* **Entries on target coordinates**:
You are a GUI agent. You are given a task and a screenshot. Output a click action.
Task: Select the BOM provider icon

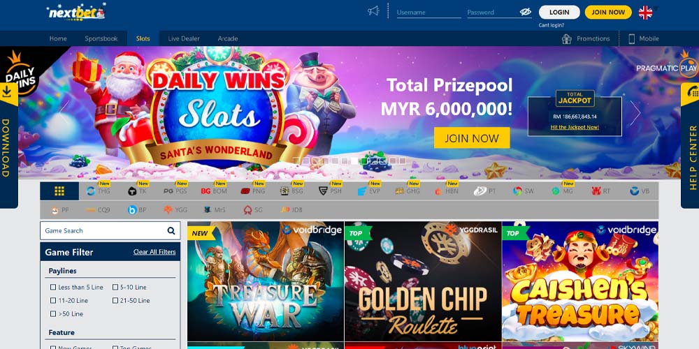[213, 191]
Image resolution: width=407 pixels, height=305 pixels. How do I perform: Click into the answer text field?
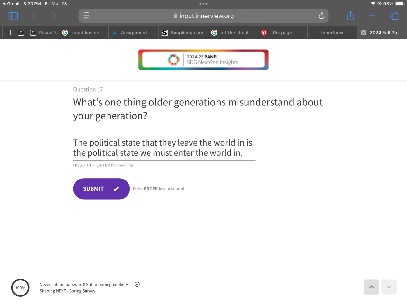point(164,148)
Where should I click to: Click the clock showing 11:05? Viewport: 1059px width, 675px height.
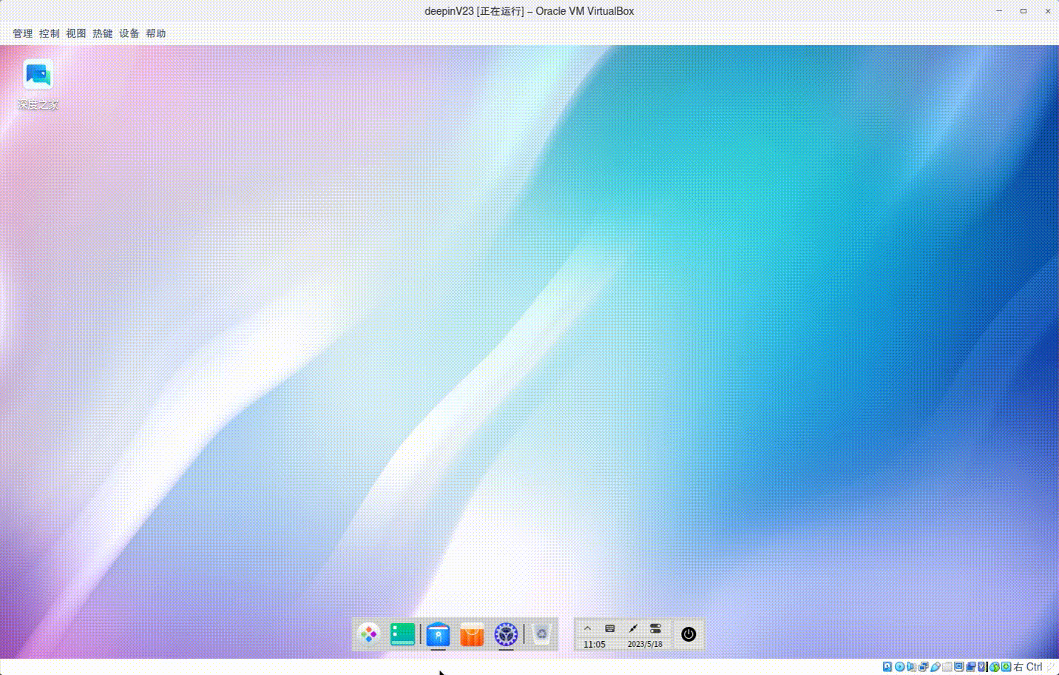tap(595, 644)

* **EXERCISE INSTRUCTIONS**:
Rewrite all of the records above as a numbered list, one line per item. Skip the blank lines and leave the pictures out.

* **EXERCISE ANSWER**:
1. You are a GUI agent. You are given a task and a screenshot. Output a click action.
2. Task: Select the BOM provider icon
3. [213, 191]
4. Image resolution: width=407 pixels, height=305 pixels. How do I perform: Click into the answer text field?
5. point(164,148)
6. Where should I click to: Click the clock showing 11:05? Viewport: 1059px width, 675px height.
7. tap(595, 644)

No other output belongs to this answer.